##### Source data #####

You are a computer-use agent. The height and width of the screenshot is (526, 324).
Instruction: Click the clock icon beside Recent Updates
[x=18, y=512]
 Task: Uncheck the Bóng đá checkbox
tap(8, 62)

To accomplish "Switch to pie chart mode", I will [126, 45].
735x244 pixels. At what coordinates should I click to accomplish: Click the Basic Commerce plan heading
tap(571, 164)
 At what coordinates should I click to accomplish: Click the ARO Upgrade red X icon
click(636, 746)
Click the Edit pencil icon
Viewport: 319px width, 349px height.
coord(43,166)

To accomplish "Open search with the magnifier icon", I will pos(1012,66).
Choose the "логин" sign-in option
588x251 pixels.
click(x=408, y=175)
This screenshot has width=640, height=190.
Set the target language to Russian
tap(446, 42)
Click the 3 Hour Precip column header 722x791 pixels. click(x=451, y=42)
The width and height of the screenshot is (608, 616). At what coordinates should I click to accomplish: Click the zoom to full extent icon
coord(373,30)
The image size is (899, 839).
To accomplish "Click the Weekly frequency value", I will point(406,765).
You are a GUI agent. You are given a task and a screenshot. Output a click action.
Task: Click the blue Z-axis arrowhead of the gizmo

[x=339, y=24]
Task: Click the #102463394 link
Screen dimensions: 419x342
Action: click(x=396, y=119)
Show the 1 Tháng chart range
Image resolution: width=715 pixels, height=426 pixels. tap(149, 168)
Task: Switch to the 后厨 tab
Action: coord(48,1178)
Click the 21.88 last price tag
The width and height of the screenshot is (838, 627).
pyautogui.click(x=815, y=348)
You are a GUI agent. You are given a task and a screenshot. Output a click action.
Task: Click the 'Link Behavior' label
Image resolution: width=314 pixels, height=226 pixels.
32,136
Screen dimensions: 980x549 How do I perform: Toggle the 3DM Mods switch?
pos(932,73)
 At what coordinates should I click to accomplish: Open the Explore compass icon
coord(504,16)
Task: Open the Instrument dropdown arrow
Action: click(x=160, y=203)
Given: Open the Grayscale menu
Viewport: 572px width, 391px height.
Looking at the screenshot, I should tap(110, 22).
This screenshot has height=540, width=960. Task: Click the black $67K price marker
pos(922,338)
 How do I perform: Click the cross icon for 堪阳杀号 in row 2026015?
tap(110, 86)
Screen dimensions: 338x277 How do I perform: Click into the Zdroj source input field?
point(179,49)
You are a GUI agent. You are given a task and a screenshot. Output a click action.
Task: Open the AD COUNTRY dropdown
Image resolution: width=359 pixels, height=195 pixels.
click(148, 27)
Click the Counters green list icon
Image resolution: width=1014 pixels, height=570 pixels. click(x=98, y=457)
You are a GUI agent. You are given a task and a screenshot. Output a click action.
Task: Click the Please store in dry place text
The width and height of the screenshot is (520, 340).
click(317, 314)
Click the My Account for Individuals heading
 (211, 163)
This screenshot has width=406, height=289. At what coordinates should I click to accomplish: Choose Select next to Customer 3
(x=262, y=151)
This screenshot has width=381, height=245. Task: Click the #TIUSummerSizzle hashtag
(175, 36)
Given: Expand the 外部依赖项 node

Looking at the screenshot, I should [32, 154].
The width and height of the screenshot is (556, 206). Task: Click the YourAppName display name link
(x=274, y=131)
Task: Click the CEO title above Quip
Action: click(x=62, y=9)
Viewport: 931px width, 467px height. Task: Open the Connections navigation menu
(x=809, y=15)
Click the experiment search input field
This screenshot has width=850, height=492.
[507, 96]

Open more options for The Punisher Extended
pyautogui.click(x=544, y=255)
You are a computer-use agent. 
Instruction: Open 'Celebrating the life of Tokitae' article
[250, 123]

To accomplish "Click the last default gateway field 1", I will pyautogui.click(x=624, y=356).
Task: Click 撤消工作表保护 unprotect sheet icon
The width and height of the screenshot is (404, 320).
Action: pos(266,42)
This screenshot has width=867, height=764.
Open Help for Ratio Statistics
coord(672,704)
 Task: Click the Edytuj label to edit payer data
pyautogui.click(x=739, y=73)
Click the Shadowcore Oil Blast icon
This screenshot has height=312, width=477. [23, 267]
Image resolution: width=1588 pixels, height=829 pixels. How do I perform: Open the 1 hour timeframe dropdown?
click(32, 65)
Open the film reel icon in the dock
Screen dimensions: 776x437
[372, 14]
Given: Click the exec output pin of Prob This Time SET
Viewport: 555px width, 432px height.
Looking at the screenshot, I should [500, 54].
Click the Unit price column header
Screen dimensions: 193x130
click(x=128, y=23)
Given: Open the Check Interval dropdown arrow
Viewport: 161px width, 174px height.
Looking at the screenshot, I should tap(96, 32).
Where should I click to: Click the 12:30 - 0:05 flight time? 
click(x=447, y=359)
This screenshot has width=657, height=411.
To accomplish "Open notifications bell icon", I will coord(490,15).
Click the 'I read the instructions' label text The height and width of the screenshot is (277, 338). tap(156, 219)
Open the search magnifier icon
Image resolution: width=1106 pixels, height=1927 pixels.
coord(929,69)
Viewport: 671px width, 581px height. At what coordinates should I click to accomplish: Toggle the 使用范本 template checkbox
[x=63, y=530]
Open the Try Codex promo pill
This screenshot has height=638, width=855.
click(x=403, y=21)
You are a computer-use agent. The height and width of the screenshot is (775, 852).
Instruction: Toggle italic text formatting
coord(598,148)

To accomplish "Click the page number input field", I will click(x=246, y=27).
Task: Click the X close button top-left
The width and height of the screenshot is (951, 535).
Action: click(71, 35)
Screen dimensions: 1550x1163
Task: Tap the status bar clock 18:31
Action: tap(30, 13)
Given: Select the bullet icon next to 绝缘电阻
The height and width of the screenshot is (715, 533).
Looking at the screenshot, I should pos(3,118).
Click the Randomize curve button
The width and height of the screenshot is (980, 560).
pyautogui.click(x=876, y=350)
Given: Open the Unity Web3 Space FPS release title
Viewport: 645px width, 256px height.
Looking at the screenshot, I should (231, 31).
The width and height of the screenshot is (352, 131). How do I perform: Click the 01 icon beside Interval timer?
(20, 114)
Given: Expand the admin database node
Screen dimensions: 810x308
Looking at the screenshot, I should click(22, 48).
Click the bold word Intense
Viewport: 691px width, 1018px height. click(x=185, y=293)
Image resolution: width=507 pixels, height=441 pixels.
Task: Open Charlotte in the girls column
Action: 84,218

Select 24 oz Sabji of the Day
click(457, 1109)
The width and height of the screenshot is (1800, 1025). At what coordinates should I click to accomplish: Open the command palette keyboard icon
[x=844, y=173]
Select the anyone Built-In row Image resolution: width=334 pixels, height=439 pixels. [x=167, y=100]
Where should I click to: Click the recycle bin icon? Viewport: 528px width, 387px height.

#####

## Exercise directions
Please reproduce exactly the lines in the listing above from the one containing "This screenshot has width=406, height=289." through the one containing "Task: Click 撤消工作表保护 unprotect sheet icon", both included, and nothing more.

## Reply to the exercise
This screenshot has width=406, height=289. At what coordinates should I click to accomplish: Choose Select next to Customer 3
(x=262, y=151)
This screenshot has width=381, height=245. Task: Click the #TIUSummerSizzle hashtag
(175, 36)
Given: Expand the 外部依赖项 node

Looking at the screenshot, I should [32, 154].
The width and height of the screenshot is (556, 206). Task: Click the YourAppName display name link
(x=274, y=131)
Task: Click the CEO title above Quip
Action: click(x=62, y=9)
Viewport: 931px width, 467px height. Task: Open the Connections navigation menu
(x=809, y=15)
Click the experiment search input field
This screenshot has width=850, height=492.
[507, 96]

Open more options for The Punisher Extended
pyautogui.click(x=544, y=255)
You are a computer-use agent. 
Instruction: Open 'Celebrating the life of Tokitae' article
[250, 123]

To accomplish "Click the last default gateway field 1", I will pyautogui.click(x=624, y=356).
Task: Click 撤消工作表保护 unprotect sheet icon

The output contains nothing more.